[START OF Material provided]
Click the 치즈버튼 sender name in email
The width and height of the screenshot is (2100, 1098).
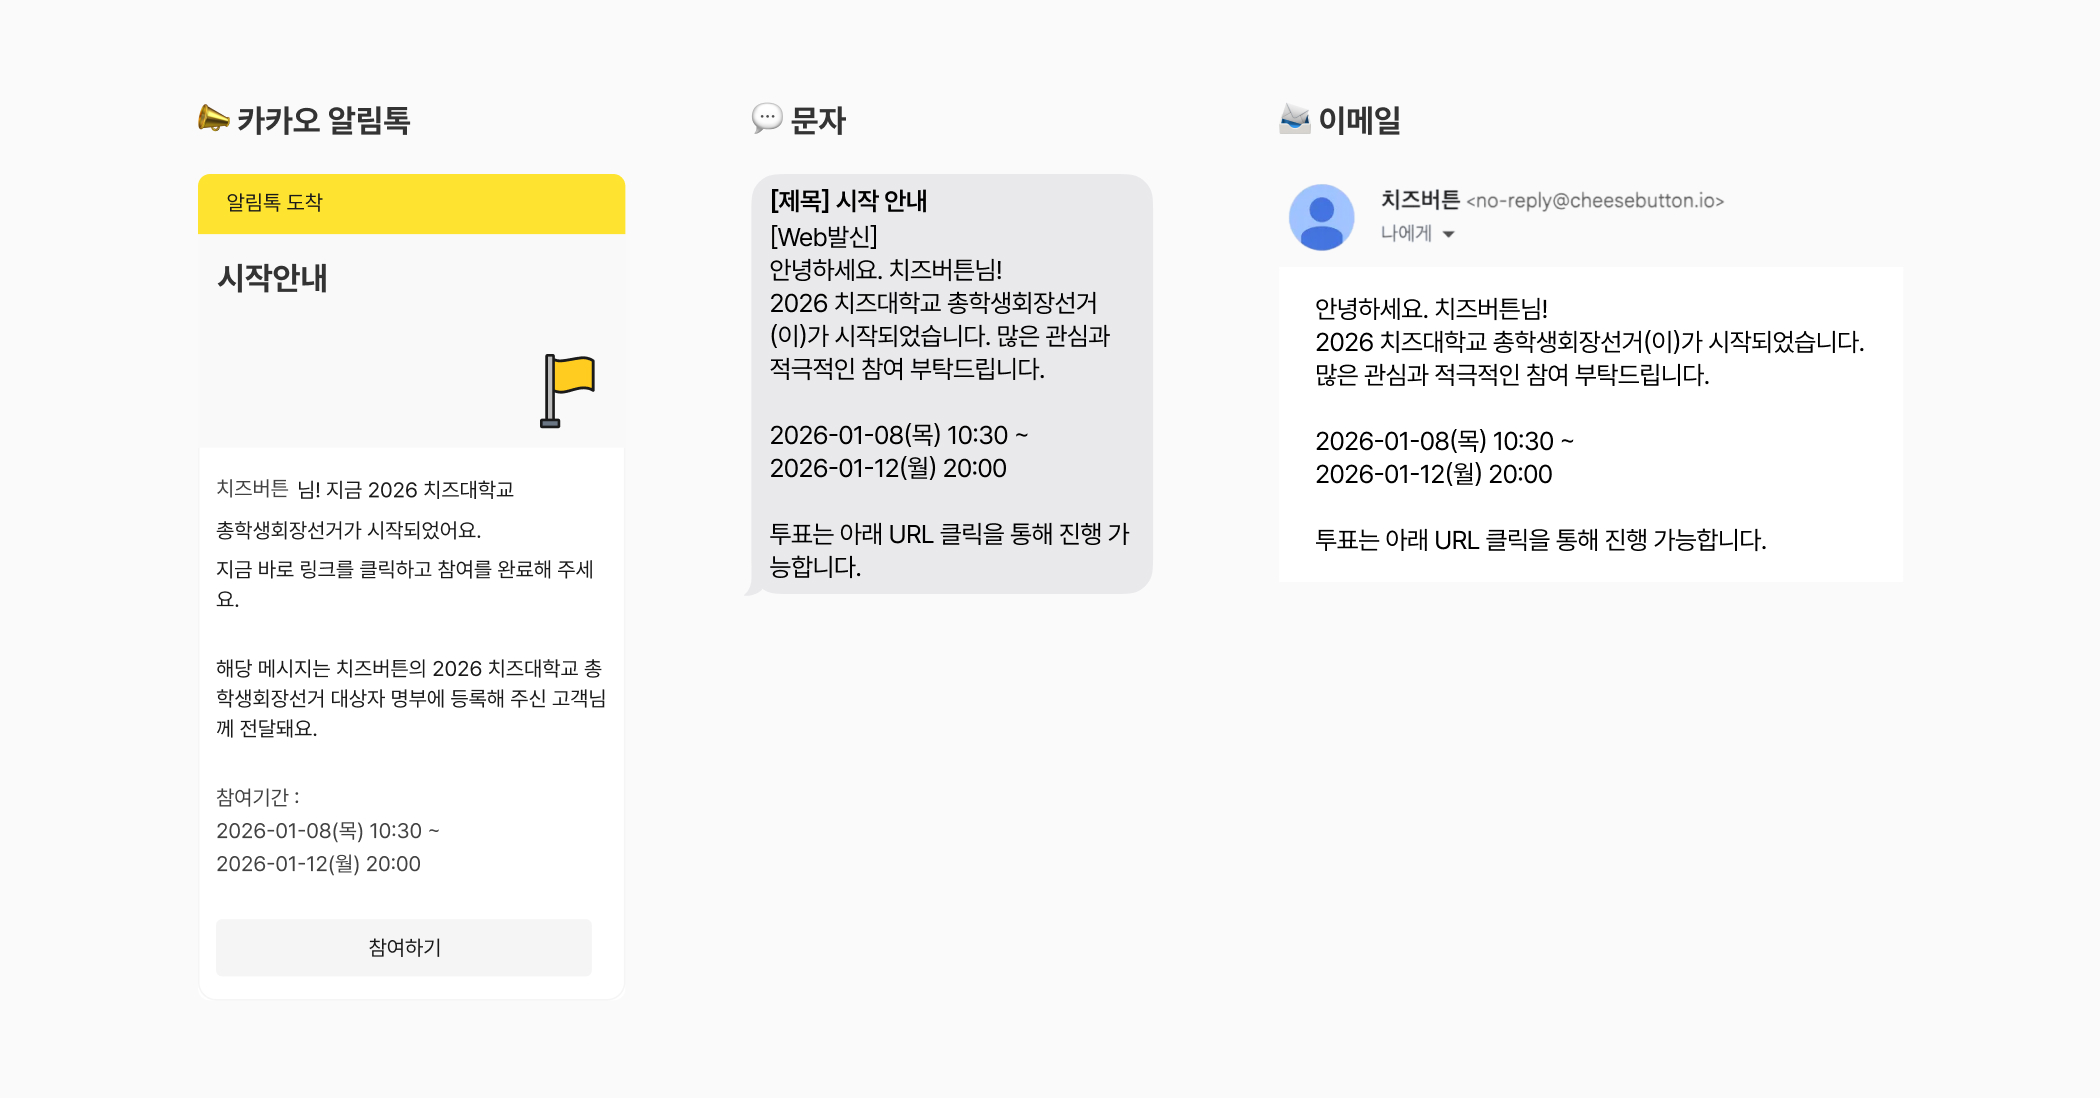point(1420,200)
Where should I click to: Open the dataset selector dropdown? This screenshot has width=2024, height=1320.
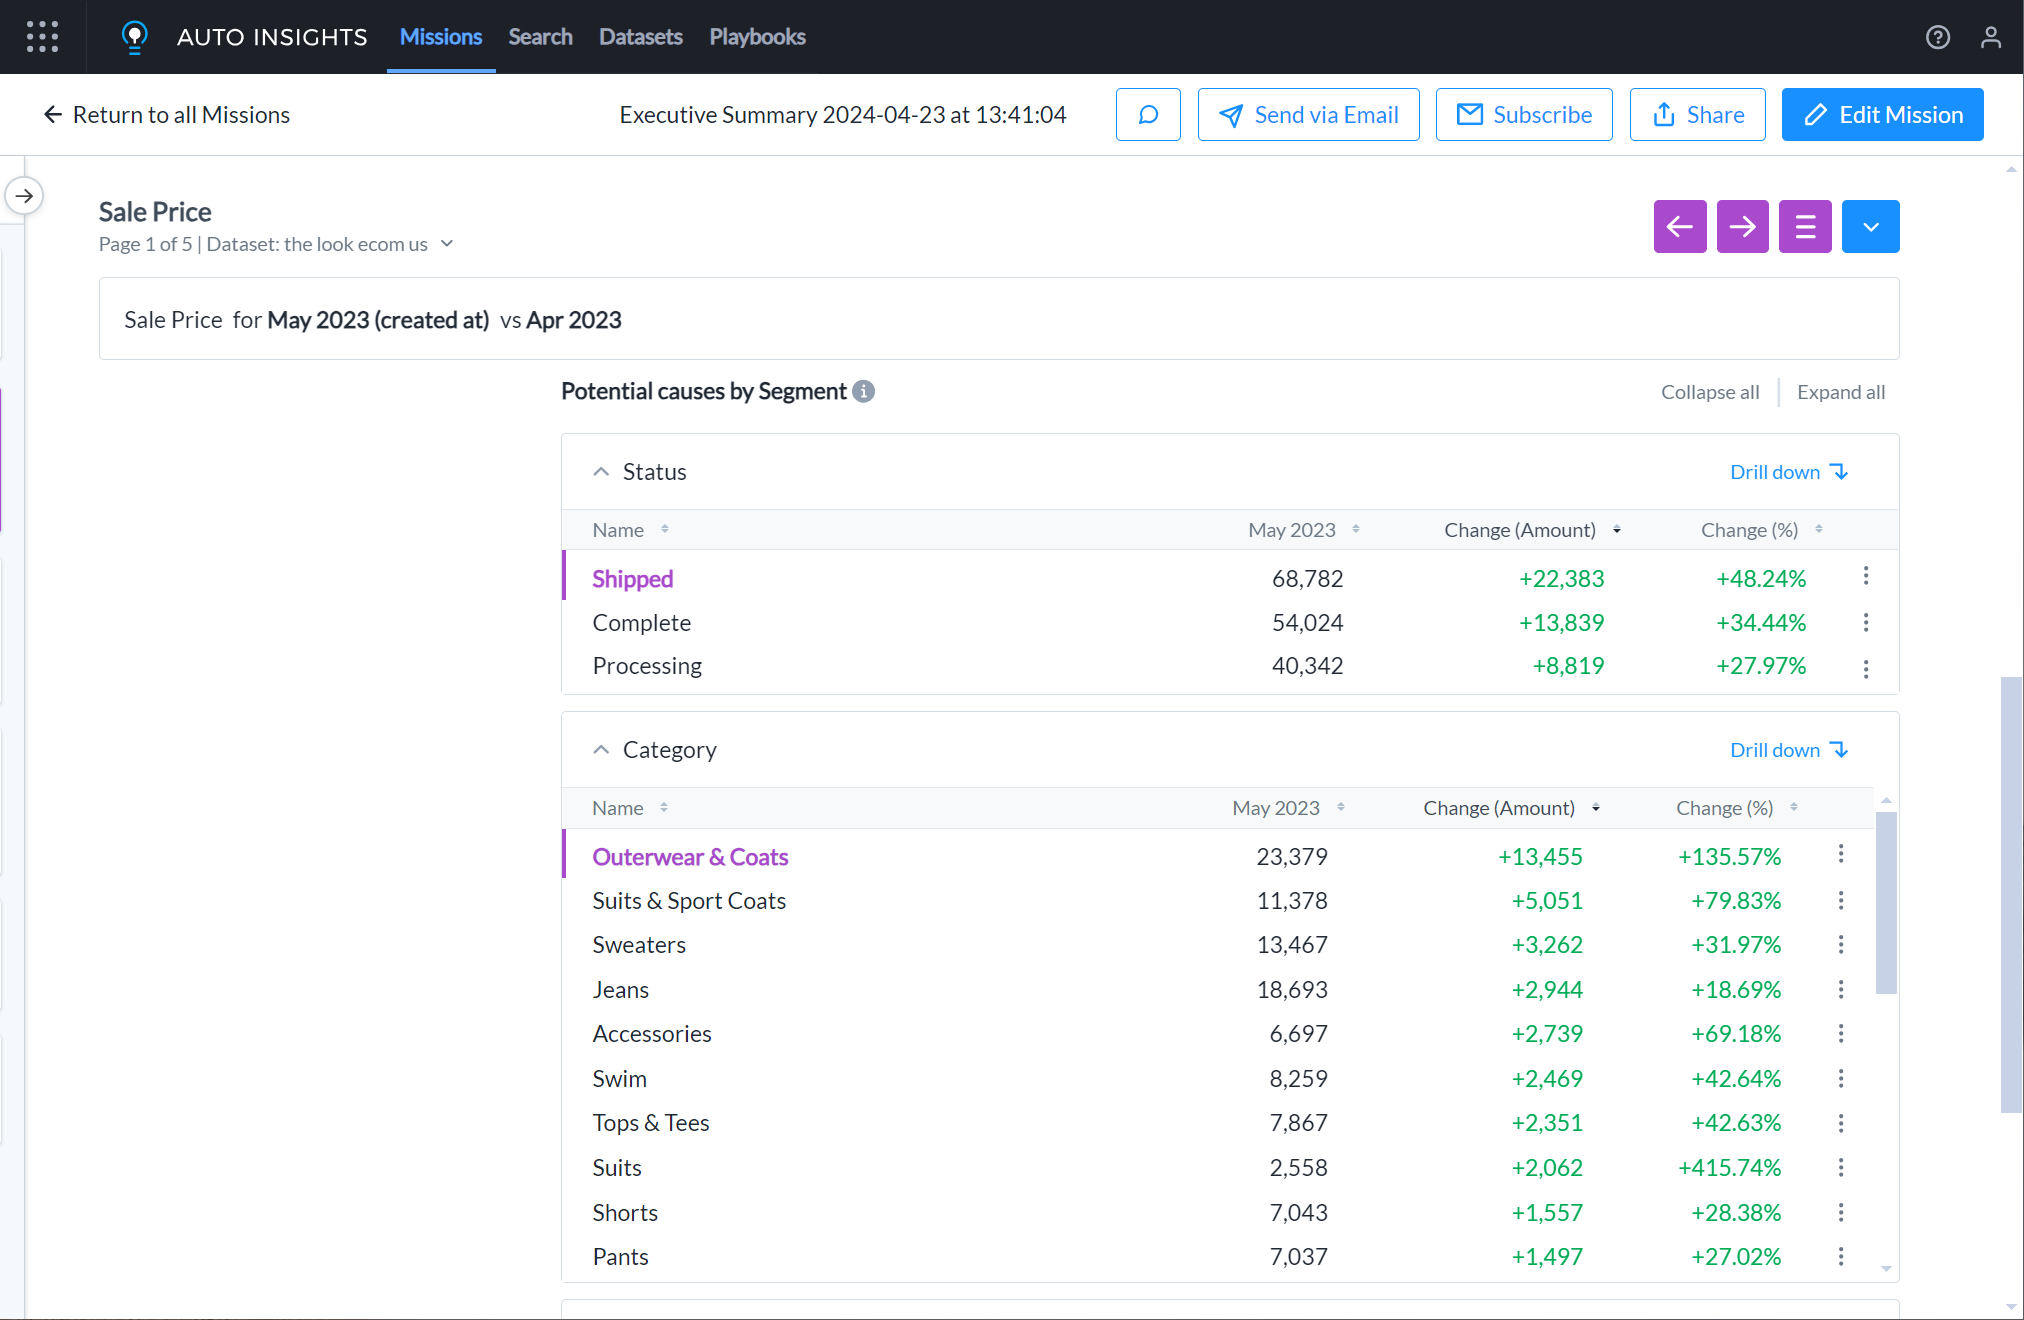click(x=447, y=243)
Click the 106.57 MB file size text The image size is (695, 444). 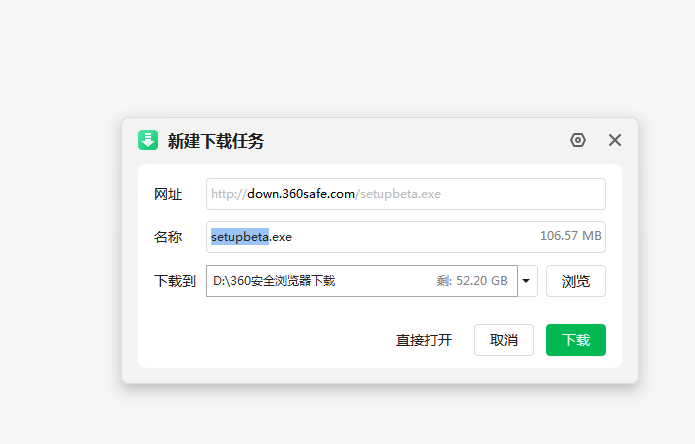(570, 237)
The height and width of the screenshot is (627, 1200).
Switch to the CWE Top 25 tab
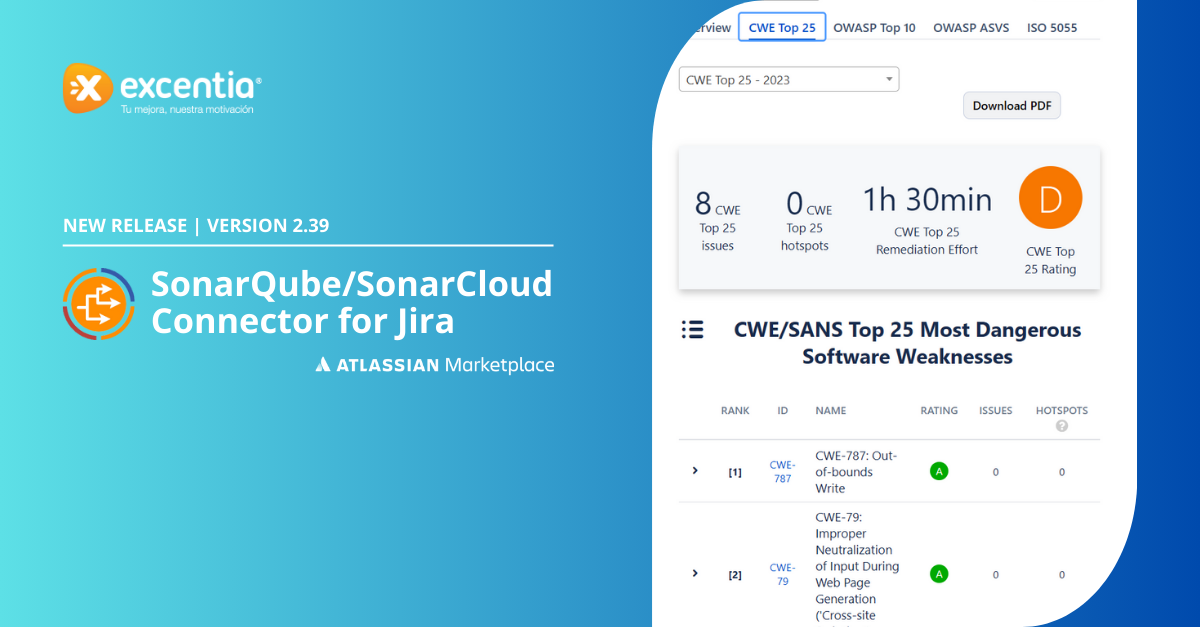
[END OF Material provided]
- **Description of the task**:
Which lines of the items above contain the string "width", with case counting? Select each of those lines and copy it.

- **Written response**:
The width and height of the screenshot is (2100, 1098).
Where should I click to: Open the dataset selector dropdown? This screenshot has width=2024, height=1320.
The height and width of the screenshot is (627, 1200).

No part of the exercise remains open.